Я понимал, что он не мог бы сказать мне в ответ никакого иного слова, да и сам знал, что вопрос мой ему – совершенно излишний и ненужный. И наш разговор на этих нескольких словах, вероятно, прекратился бы, окончившись крепкими и молчаливыми рукопожатиями, если бы одно совершенно ничтожное обстоятельство не дало моему приятелю возможности несколько подробнее выяснить смысл его хотя и понятного, но недостаточно определенного слова «очувствоваться».

Это ничтожное обстоятельство состояло в следующем: один из прислуги, занимавшейся укладыванием вещей, обыкновенный коридорный петербургских гостиниц, подошел к комоду, чтобы вынуть из него все, что там осталось. Но оказалось, что комод заперт, а ключа нет. Коридорный ушел и скоро принес целую пачку ключей всевозможного рода: маленьких, больших, длинных, коротких. И все эти ключи, несмотря на свое разнообразие, беспрепятственно входили в один и тот же замок – так он был испорчен, «разворочен» и вообще искалечен во всех отношениях. Все ключи, большие и маленькие, входили в эту разломанную дыру, вертелись, кружились совершенно свободно, даже щелкали, а комод все-таки не отворялся. Наконец, выбившись из сил, коридорный ругнул этот замок и ключи и решился испробовать последнее средство: взял и хлопнул кулаком по верхней крышке комода. И что же? Замок щелкнул на этот раз довольно певуче, и комод отворился.

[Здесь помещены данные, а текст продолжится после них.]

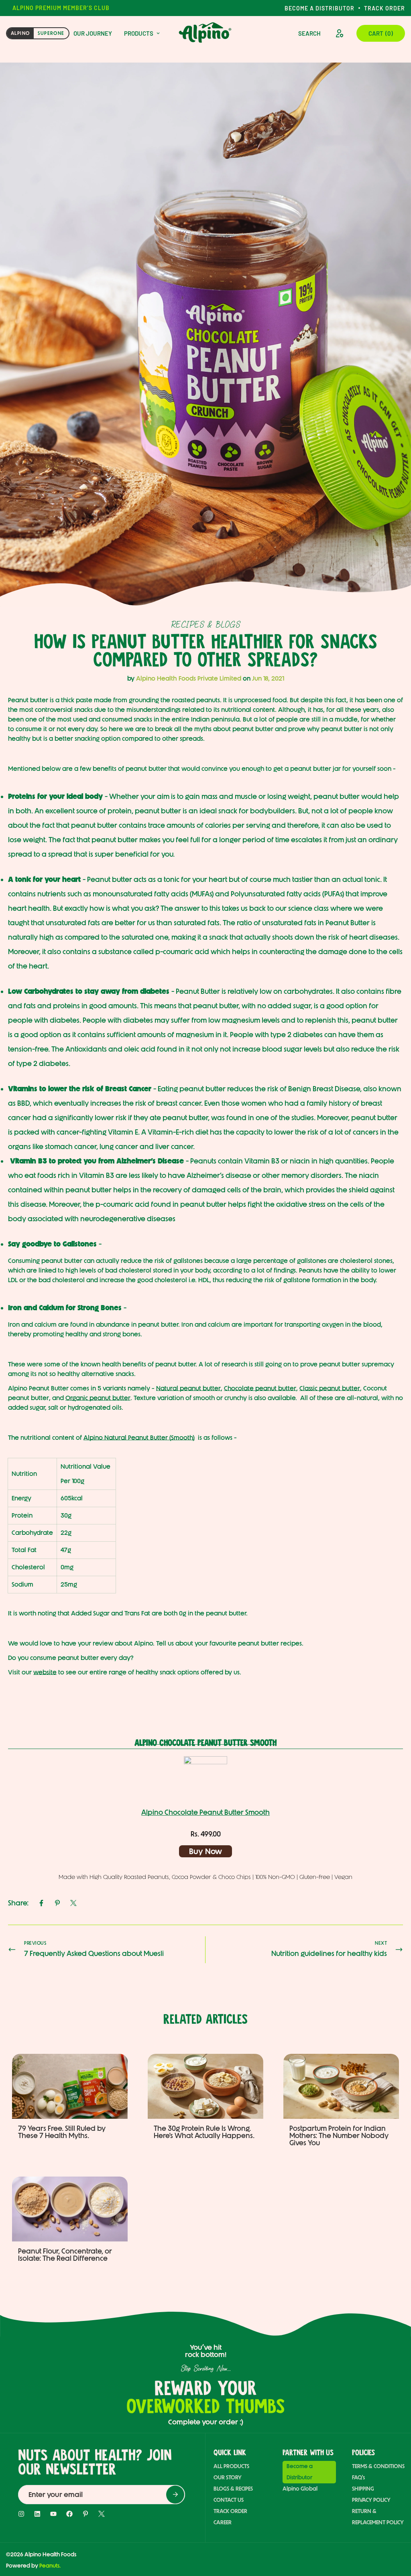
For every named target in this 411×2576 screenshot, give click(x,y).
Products (138, 33)
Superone (51, 33)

Так как говорить нам с приятелем было почти не о чем, потому что слово «очувствоваться» исчерпывало все темы разговора, то и мы поэтому молча наблюдали всю эту возню коридорного с замком. Когда же вся операция кончилась, вещи были вынуты из комода и уложены, а коридорный ушел, мой молчаливый и отупевший приятель вдруг оживился и сказал:

– Я все смотрел на тот замок… и знаешь что? Вот точь-в-точь и сердце мое стало такое же, как и этот замок. Все ключи входят, и щелкают, и кругом поворачиваются, а никакого толку, никакого ощущения нет! Ничего меня за живое не хватает, не берет. Какие хочешь принимай и делай реформы, мероприятия и в каком тебе угодно направлении, ничего не чувствую – ни радости, ни печали. Уж очень свободно, прихотливо, без всякой церемонии над моим сердцем похозяйничало наше время! Сколько туда за всю мою жизнь входило и влезало всяких ключей, веяний, течений, направлений!.. И все они хотели его отпереть совсем не в ту сторону, куда бы оно непременно отперлось само… Каждое из этих веяний и направлений, то длинное, как этот длинный ключ, то как ключ короткий, все норовили его отпереть на свой образец – то в одну сторону, то в другую, а то и так, зря, крутили кругом без всякого милосердия… Отпереть его просто, как говорится – «добром» и, прибавлю, для добра, никто не догадался или, вероятно; нельзя было. Ну теперь и верти сколько хочешь – не действует. Вот кулаком со всего размаху – это, пожалуй, так! Если кулаком царапнуть – ну, пожалуй, опять запоет жалобным звуком скорби, страха и мольбы. И, пожалуй, опять отопрется… хоть к стону и плачу… Кулак – не свой брат!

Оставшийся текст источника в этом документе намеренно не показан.